Canyonlands National Park
Things To Do
The park is divided into three regions: The Needles, Island in the Sky, and The Maze. Each region offers secluded backpacking, incredible views, and exciting hikes. Before your trip, be sure to learn more about permits and pack necessities.
Amidst the park’s canyons you’ll find countless places to set up camp. The park houses two established campgrounds, Needles Campground and Willow Flat Campground, as well as numerous backcountry campsites (permits required).
Hiking at Canyonlands National Park is a dream come true for day hikers and thru-hikers alike. Head to The Needles district for access to over 70 miles of hiking, or bring the family to the awe inspiring Mesa Arch.
Spend a day or two floating the same rivers that ultimately formed Canyonlands. Venture down the adventurous Cataract Canyon with its Class V rapids, or relax as you float calm waters under impressive cliff sides.

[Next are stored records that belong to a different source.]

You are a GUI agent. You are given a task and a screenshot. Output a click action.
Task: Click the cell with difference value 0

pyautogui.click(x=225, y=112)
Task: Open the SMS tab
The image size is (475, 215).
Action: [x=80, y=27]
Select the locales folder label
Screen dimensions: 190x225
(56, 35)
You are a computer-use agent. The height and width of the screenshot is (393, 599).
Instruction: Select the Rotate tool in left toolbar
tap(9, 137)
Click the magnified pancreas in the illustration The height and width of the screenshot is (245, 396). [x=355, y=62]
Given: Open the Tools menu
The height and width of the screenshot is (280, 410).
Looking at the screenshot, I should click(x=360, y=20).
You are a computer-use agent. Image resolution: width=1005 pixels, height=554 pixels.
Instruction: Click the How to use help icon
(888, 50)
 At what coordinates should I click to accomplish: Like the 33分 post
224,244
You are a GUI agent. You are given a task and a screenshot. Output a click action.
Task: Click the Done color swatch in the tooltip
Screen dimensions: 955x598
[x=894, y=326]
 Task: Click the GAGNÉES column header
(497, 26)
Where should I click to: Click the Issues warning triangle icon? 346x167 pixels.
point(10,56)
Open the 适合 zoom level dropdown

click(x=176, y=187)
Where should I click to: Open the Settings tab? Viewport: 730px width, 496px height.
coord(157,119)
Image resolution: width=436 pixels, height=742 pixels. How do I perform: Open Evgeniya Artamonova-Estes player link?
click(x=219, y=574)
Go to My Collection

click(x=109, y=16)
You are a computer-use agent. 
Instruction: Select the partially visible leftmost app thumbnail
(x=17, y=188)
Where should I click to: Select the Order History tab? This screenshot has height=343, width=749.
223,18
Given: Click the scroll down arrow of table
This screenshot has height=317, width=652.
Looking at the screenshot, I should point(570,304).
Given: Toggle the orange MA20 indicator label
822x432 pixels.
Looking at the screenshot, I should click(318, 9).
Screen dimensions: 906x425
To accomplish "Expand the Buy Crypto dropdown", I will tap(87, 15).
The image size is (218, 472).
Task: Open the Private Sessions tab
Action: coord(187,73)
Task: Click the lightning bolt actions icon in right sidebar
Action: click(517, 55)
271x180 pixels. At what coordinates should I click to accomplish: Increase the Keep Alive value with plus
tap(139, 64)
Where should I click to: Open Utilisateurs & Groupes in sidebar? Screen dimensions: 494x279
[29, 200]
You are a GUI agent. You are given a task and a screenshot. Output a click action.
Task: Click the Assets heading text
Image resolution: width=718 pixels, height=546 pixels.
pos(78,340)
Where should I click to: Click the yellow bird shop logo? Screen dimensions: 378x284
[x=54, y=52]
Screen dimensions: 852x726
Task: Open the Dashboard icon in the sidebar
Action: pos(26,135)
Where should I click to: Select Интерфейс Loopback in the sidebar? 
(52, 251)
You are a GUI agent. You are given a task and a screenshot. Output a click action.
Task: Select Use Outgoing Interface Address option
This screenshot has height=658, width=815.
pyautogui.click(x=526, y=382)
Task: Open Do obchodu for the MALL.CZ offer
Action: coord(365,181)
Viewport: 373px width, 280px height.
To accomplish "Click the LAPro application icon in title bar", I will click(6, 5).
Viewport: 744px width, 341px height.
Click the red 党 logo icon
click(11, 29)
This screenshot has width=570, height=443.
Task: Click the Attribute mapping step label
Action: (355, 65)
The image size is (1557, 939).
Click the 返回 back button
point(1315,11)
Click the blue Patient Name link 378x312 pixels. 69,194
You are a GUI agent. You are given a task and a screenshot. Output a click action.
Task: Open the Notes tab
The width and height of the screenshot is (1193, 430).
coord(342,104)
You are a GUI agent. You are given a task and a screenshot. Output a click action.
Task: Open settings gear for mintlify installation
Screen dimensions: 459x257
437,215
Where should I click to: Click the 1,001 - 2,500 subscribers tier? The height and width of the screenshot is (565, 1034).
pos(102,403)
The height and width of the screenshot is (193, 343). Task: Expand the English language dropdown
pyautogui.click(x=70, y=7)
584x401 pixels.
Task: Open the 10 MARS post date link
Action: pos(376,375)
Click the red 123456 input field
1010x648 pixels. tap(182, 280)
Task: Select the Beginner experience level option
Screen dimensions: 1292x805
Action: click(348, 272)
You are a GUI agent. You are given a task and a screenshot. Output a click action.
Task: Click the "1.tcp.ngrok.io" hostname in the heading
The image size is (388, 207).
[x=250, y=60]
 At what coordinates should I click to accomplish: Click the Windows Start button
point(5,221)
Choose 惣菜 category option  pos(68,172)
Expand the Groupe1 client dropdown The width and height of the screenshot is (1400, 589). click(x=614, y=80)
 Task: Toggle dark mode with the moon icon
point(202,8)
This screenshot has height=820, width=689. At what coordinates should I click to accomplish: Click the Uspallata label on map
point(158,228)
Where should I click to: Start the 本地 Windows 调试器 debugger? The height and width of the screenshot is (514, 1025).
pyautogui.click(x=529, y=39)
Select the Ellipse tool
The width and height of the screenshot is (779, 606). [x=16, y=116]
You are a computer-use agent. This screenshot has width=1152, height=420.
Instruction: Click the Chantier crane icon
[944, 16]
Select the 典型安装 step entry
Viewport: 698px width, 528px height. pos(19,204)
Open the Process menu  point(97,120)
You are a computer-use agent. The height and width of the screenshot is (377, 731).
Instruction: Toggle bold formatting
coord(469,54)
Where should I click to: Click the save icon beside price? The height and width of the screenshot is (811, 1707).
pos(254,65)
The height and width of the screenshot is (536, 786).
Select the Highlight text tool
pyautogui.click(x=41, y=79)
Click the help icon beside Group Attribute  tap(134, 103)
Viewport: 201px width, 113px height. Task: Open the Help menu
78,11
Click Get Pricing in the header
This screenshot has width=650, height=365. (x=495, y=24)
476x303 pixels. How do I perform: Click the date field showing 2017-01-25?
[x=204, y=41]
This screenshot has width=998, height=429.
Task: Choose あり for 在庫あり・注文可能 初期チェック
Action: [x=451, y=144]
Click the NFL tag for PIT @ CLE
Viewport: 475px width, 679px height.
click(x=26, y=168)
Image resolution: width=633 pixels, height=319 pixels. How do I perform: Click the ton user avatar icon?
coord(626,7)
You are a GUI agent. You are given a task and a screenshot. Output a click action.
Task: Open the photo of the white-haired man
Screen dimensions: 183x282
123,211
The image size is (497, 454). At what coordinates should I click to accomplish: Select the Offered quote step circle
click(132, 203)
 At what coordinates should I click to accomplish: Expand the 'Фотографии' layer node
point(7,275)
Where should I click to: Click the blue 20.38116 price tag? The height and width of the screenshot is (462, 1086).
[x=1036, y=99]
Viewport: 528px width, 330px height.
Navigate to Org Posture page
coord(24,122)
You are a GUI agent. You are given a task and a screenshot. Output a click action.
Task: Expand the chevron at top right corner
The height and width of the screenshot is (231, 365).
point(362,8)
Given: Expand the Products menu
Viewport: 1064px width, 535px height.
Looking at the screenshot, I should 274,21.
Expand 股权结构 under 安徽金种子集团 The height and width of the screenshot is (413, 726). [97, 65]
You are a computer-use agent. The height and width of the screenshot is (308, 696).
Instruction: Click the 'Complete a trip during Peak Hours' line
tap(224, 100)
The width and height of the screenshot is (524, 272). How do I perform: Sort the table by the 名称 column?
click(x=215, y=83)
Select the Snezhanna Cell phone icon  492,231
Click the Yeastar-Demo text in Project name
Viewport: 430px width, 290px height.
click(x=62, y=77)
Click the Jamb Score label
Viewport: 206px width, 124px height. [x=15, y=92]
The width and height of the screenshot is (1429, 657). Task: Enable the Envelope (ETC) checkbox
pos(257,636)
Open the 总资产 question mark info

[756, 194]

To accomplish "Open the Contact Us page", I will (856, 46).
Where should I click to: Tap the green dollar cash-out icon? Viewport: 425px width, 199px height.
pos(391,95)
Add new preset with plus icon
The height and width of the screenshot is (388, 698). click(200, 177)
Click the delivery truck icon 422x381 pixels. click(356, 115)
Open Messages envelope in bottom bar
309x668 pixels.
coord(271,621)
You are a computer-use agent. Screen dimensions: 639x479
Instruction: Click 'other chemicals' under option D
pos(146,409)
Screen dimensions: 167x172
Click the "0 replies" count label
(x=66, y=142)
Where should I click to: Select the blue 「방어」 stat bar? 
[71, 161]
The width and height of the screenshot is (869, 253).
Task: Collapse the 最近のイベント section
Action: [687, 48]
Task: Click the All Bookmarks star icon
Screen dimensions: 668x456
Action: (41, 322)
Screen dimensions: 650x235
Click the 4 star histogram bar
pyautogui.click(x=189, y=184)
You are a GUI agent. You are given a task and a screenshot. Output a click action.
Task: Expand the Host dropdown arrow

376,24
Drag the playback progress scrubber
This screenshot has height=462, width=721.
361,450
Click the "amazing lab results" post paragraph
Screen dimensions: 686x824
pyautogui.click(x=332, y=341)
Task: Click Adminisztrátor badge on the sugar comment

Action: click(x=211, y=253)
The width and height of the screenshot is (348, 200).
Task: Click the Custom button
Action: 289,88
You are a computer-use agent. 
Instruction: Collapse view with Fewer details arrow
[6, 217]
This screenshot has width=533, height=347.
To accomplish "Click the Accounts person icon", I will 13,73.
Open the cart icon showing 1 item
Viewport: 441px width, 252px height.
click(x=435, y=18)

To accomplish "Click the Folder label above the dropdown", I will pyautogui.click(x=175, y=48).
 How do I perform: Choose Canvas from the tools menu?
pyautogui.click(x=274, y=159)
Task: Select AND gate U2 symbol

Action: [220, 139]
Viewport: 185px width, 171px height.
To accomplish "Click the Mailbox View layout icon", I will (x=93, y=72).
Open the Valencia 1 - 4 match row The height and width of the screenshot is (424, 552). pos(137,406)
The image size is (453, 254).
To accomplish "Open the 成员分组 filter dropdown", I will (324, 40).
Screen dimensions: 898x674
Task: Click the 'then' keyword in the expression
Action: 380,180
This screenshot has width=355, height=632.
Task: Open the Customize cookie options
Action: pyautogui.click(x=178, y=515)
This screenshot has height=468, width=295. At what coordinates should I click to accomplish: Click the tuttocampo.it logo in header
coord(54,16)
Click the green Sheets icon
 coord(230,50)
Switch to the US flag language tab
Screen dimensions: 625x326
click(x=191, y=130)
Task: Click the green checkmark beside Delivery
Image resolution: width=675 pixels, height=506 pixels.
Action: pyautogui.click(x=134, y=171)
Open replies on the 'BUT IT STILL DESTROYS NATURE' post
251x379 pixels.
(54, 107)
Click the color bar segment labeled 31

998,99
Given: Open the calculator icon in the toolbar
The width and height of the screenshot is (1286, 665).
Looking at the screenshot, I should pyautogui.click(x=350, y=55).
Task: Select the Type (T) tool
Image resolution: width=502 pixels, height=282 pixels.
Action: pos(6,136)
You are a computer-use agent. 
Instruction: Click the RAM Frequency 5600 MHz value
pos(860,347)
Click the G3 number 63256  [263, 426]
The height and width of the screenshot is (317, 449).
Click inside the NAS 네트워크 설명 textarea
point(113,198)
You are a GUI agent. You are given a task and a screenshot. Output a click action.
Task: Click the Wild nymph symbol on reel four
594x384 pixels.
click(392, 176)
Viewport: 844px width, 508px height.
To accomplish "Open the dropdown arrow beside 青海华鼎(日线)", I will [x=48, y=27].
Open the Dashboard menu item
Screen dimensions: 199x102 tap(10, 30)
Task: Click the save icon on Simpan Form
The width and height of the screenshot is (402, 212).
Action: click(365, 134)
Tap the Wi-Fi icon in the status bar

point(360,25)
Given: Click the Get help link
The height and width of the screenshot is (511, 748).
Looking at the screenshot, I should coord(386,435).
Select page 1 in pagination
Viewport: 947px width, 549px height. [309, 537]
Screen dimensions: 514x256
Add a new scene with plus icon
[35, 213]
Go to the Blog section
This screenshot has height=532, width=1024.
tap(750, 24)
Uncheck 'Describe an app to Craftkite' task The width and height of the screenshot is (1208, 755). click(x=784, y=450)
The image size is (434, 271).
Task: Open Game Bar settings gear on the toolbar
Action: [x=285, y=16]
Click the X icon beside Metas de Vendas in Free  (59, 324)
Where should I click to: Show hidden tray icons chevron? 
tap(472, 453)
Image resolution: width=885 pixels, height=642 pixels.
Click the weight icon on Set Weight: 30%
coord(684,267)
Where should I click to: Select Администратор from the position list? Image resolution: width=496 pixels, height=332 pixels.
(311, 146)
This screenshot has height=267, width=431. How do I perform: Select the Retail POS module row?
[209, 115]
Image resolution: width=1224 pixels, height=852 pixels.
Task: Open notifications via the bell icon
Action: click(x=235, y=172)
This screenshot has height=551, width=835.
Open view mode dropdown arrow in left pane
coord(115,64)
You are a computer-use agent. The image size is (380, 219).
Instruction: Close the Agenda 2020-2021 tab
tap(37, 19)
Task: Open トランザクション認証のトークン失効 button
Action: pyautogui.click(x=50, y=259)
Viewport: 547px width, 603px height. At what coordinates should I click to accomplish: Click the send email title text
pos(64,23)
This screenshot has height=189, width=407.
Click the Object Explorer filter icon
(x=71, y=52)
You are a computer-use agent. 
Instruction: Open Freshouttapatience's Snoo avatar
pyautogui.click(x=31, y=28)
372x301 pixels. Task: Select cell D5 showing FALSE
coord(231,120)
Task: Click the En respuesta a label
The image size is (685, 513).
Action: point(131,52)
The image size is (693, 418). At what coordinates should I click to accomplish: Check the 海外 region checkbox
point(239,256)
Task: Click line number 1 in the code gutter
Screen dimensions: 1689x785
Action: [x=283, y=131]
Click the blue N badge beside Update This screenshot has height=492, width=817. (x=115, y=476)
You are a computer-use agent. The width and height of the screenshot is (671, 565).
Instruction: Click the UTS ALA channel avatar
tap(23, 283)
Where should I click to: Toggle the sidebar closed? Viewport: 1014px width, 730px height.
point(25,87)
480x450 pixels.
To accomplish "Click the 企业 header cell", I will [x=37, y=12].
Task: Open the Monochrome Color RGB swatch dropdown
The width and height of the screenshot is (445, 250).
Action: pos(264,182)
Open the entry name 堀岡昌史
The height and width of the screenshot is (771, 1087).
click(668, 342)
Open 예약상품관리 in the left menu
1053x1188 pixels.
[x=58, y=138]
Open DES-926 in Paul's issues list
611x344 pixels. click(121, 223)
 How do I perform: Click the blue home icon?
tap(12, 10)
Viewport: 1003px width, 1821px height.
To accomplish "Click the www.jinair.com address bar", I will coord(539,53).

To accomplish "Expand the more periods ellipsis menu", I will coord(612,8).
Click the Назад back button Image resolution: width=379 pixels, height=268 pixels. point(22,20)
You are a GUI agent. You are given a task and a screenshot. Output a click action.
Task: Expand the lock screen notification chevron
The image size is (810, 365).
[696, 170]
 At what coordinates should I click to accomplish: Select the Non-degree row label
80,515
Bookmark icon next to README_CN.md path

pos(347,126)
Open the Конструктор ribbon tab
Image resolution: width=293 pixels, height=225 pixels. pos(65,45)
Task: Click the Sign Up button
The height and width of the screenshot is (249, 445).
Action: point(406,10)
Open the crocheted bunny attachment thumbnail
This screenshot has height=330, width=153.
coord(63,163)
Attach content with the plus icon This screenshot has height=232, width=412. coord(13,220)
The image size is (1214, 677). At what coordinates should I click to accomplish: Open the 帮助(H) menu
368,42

With over 500 square miles of park to explore, knowing what to prioritize can be daunting. Book a trip with a local guide to visit must-see destinations and learn about the park’s interesting past.
As the largest national park in Utah, Canyonlands provides a variety of winter adventures. Fewer people visit the park in the winter, allowing each visitor to experience more solitude. Take advantage of hiking the quiet trails, photographing landscapes in the soft winter light and stargazing on the longest nights of the year.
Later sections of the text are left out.